Wally Halas

Biographical details
- Born: September 28, 1951 (age 74) Evanston, Illinois, U.S.

Playing career

Basketball
- 1970–1973: Clark

Coaching career (HC unless noted)

Men's Basketball
- 1974–1987: Clark
- 1987–1990: Columbia

Head coaching record
- Overall: 251–163 (.606)
- Tournaments: 19–10 (.655) (NCAA D-III tournament)

= Wally Halas =

American basketball coach and administrator

Walter Patrick Halas (born September 28, 1951) is an American basketball coach and administrator who was the men's basketball coach at Clark University (1974–1987) and Columbia University (1987–1990). Since 2014, he has worked in fundraising at Fairfield University.

==Family==
Halas is the grandson of college basketball and football coach Walter Halas and the grandnephew of Chicago Bears founder, coach, and owner George Halas. His father, F. Peter Halas, played football at Drexel University, scouted the for Bears, and was a vice president at Norden Systems.

==Playing==
Halas was a starter on Fairfield College Preparatory School's 1968–69 state-championship winning team. He and two of his teammates, Jim Navaken and Jim Kroesser, attended Clark University and were tri-captains of the basketball team during the 1972–73 season. That season, Halas won the Bob Cousy Award, which was presented to the most outstanding college basketball in New England six-feet and under. He finished his career as the school's all-time leader in assists and second all-time in scoring.

==Coaching==
After graduating, Halas spent a summer in Tirrenia, where he founded Italy's first baseball camp. He then spent a year as a social studies teacher and baseball coach at South Windsor High School in South Windsor, Connecticut.

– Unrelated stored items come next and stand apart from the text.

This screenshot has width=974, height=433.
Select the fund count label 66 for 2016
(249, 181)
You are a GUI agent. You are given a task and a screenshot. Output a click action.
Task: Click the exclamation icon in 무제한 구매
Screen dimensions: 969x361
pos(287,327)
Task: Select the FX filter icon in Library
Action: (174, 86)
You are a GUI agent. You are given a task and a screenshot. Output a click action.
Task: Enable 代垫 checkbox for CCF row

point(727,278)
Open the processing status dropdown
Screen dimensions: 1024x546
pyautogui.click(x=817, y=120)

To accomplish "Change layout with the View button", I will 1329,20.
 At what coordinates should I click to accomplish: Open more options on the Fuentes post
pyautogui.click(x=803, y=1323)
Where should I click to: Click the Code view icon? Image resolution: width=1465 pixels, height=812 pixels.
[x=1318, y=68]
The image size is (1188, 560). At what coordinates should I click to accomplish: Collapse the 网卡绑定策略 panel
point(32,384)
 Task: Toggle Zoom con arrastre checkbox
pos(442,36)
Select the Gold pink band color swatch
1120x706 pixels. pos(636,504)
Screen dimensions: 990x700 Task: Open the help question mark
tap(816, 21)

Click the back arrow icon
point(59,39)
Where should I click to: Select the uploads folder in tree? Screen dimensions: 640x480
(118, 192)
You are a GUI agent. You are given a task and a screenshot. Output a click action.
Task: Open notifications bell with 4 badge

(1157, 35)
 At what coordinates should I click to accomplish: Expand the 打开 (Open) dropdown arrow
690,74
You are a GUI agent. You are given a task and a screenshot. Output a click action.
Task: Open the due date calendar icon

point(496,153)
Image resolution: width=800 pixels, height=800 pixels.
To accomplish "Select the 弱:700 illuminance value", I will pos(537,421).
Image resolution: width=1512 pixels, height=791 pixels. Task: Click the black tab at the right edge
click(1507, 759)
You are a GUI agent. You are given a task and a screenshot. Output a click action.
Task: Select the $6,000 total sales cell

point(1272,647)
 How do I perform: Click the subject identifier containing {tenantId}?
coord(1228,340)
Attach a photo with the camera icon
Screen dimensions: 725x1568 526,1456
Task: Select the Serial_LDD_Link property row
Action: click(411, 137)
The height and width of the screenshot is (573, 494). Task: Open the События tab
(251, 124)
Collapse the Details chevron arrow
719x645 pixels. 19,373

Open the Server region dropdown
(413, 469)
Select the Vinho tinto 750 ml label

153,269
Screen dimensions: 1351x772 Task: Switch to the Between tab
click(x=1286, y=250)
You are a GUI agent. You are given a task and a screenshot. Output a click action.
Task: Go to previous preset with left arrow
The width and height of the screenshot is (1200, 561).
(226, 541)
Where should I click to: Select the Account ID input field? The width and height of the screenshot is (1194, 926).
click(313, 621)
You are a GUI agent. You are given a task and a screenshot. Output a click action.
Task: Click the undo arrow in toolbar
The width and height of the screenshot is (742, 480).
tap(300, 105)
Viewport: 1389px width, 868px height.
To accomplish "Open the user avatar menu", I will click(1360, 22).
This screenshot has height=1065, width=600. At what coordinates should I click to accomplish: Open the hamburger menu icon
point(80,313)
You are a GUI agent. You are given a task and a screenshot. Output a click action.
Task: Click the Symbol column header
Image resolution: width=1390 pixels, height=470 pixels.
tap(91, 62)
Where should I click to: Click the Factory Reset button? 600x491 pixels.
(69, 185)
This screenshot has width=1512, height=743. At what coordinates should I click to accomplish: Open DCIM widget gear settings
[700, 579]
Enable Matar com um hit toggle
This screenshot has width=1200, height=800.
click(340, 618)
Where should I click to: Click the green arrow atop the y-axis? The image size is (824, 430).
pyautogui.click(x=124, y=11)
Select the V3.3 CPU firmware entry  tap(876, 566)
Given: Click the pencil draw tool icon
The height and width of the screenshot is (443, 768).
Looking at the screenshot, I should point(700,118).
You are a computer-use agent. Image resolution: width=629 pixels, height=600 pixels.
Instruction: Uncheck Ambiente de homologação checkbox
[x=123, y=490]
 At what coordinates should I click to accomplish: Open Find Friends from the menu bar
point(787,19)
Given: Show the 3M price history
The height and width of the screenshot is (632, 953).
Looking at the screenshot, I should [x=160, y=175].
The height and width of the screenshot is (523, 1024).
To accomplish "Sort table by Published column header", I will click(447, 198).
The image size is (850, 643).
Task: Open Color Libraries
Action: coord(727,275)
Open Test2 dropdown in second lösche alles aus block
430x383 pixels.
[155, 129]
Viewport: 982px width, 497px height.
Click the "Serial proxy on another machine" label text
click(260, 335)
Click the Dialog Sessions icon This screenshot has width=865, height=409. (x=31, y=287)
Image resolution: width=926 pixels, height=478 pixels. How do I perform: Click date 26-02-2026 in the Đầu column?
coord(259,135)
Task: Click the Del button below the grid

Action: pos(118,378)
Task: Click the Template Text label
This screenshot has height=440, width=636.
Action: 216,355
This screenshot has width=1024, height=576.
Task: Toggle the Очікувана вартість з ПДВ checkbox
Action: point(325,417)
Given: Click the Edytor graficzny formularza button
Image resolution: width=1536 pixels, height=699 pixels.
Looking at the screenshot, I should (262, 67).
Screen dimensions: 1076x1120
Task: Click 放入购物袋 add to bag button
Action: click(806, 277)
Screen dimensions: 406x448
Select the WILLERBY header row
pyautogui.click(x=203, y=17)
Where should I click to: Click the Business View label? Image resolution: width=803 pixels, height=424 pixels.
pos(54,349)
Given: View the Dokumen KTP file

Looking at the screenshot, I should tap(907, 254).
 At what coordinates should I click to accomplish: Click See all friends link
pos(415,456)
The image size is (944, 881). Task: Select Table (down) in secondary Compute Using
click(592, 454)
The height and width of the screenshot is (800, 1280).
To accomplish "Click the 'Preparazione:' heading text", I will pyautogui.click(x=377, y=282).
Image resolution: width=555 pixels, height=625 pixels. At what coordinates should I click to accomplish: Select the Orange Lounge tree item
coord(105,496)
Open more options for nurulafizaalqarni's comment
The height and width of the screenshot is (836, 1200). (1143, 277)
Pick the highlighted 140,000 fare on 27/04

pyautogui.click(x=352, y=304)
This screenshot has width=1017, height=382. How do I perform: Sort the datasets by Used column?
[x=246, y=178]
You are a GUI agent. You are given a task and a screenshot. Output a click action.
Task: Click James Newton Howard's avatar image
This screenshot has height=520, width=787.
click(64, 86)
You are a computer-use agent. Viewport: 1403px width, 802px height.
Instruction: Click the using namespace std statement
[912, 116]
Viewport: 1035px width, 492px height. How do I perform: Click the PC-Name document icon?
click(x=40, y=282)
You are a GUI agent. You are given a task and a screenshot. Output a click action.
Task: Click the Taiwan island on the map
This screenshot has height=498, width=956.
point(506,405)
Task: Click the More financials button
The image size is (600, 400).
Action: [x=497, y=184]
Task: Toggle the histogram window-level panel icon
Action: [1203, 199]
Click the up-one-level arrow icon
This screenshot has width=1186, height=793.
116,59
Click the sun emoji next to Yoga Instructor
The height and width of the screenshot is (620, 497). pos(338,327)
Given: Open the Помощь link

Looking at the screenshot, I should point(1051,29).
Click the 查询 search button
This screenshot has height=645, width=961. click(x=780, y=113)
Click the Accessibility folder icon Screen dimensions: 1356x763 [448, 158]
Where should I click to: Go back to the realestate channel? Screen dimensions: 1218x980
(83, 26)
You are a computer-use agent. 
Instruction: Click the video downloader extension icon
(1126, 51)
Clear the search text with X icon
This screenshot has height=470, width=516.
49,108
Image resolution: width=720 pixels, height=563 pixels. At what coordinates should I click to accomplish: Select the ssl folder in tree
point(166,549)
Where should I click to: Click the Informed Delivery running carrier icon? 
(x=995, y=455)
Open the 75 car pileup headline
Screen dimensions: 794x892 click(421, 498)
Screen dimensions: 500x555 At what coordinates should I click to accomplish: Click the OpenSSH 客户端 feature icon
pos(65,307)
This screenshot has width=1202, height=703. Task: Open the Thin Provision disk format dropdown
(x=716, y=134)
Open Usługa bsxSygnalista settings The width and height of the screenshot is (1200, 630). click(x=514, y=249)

In 1974, Halas was named head men's basketball coach at Clark. He inherited a team that finished 3–19 the prior season. The Cougars continued to struggle under Halas, going 22–46 in his first three seasons. However, in 1977–78, Clark improved to 17–7 and made an appearance in the 1978 NCAA Division III basketball tournament. The Cougars made 10 consecutive NCAA Division III basketball tournament appearances under Halas. They made it to the championship game of the 1984 NCAA Division III men's basketball tournament, but lost to 103–86. In 1986–87, the Cougars went 27–3 and ended Potsdam State's 60-game winning streak in the quarterfinals of the NCAA tournament. Clark made it to that year's championship game, but lost to North Park University 106–100. Halas left Clark with an overall record of 233–103.

Halas also served as the Clark's athletic director from 1980 to 1987 and was the head baseball coach for seven years.

In 1987, Halas was named head coach of the Columbia Lions men's basketball team. Columbia went 6–20 in Halas' first season, then improved to 8–18 the following year. The Lions fell to 4–22 in 1989–90. He resigned on March 16, 1990, to accept a fellowship at the Institute for International Sport.

==Administration==
In 1991, Halas was named commissioner of the World Scholar-Athlete Games. He founded Always Play Fair, an organization that promoted sportsmanship to children through their elephant mascot – Packy PlayFair.

In 2014, Halas was named vice president for university advancement at Fairfield University. He oversaw the Fairfield Rising fundraising campaign, which raised $218 million - surpassing the original goal by $58 million. The campaign funded the expansion of Fairfield's business and nursing schools as well as the construction of Rafferty Stadium and Leo D. Mahoney Arena. In 2025, he transitioned to the new role of executive director of principal gifts.